Well, now I'll have to know Greeks

Discussion in 'Options' started by Arnie Guitar, May 24, 2006.

  1. My broker now has a new account view to select, "Option Exposure".
    It reads from L to R.
    Symbol, Delta, Position Delta, Pos. Gamma, Pos. Theta, Pos. Vega, Pos. Rho.

    Great, more stuff to study.
    I'll have to learn what these numbers mean........:( :confused:

    Yes, I know I already should know..........
     
  2. OK, anyone up for a lesson?

    Here is one position.

    Short June MO 60 puts

    MO close 70.91

    Delta -.070
    Pos. Delta 70
    Pos. Gamma -16.00
    Pos. Theta 12.00
    Pos. Vega -25.00
    Pos. Rho 3.00

    What does that mean?

    Am I in trouble, again:( ?
     
  3. Arnie learning greeks ? I can see CBOE members panicking right now ; they should just sell the seat asap.
     
  4. :D
     
  5. just kidding , bro. But you should really learn greeks ( at least basics) if you trade options
     
  6. No offense taken.

    I'll try to learn,
    but it is a little intense,
    and I'm not talking about the circus.
     
  7. MTE

    MTE

    A quick rundown.

    Pos. Delta - means that you position will gain $70 for every $1 rise in the stock price.
    Pos. Gamma - for every $1 rise in stock price your delta will fall by 16.
    Pos. Theta - holding everything else constant, you will gain $12 with each day in time decay.
    Pos. Vega - for 1% rise in volatility you will lose $25
    Pos. Rho - for 1% rise in risk-free interest rate you will gain $3.
     
  8. Thank you very much for taking the time to post that reply and explanation.

    I truly appreciate it.
     
  9. Hey Arnie, nice position. Gotta know your greeks to make all that "easy money", LOL.

    Here's a little addition to your lesson; did you watch the volatility of those puts as well as the 65's spike on the news released late yesterday regarding MO?
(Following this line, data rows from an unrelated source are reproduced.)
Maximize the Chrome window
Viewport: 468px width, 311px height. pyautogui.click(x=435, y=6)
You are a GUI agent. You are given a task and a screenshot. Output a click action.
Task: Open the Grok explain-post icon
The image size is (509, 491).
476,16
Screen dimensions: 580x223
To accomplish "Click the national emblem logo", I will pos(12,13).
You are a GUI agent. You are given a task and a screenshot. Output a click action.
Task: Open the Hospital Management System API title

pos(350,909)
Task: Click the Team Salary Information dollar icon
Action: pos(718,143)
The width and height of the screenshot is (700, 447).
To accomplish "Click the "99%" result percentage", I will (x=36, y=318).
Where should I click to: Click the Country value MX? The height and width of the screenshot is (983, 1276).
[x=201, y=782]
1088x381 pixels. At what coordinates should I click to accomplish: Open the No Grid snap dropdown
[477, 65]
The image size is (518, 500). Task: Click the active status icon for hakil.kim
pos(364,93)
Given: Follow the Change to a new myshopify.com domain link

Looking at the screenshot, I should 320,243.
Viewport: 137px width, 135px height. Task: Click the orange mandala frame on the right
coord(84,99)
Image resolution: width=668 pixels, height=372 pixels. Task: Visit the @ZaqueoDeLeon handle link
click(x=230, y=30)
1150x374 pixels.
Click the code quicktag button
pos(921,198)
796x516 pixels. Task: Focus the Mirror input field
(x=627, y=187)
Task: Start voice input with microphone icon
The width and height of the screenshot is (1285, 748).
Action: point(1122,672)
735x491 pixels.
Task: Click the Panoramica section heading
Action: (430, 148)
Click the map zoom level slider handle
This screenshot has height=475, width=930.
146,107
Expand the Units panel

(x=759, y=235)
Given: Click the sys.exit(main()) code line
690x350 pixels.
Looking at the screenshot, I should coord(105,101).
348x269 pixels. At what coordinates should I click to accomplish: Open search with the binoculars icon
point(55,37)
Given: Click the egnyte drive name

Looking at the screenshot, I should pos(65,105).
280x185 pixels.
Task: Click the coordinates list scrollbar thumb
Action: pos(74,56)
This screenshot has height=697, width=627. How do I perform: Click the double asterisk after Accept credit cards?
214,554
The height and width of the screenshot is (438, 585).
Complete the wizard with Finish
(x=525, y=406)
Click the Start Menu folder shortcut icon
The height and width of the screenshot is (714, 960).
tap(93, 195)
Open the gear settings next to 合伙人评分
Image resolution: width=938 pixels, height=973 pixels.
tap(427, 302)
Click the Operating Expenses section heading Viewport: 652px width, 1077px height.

    You see, they got a lawsuit filed on them for 300M or so bucks and the puts spiked because of all those people that are plowing money into MO over the past couple of days wanted some "insurance". You see there was plenty of "insurance" available, but at a high premium.

    Just a little real life example of how the options acted upon news and the IV spike. You can also watch the IV spike then collapse each Wednesday afternoon and Thursday A.M. due to the impending Engle court case decision. The stock also reacts as well. People start to come in on Wed afternoon and the decision is either released by the following morning at 11:00 AM or not. The IV spikes and the stock also finds support and rallies a little, then by 11:00 Thursday IV comes down and the stock sells off a little. That's been a good trade over the past 4 months or so, but now there's new money seeking MO for safety and it isn't as noticeable. Now MO is going into dividend distribution mode and the "collectors" are coming in.

    BTW, I also actively trade MO as one of my largest positions.

    Good luck to ya and stay at it.
     
  10. Hi Arnie
    Greeks don't need to be very complex. Simply look at your position and you can work most of them out. The greeks just give you another way of looking at and quantifying the risks inherent in your position. So I'll just add a little to mte and algorithm's excellent posts.
    You sold/shorted ten otm puts. This means you are bullish and that is reflected in your positive delta (selling puts gives you positive delta, buying puts gives you negative delta), i.e. you want your underlying to go up or at least stay above your short strike. One put has delta of 7 but you must have sold ten to get a position delta of 70 (7x10). Whenver you sell an otm option you get a negative gamma and a positive theta, i.e. time decay works in your favour but the negative gamma tells you that you don't want your underlying to move much, if at all . Also, when you sell you are shorting vega, i.e. vega is negative and this means that you want iv to drop for you to become more profitable (intuitively you sold the naked puts because you thought iv was high and thus good premium could be collected). Obviously if you're wrong in your prognosis and iv goes up it will have a detrimental effect on your position. Rho I don't pay much attention to and isn't relevant for most short term option trades.
    So, what does all this mean?
    Well, theta is working in your favor, as each day passes you make a bit more money. Gamma on the other hand can be a killer if the underlying makes a significant move. The same goes for vega, except that you probably looked at the iv of your short put and decided that it has spiked and will most likely come down/revert to mean (I assume that, like a good trader, you have looked at the put's iv before placing the trade, right?)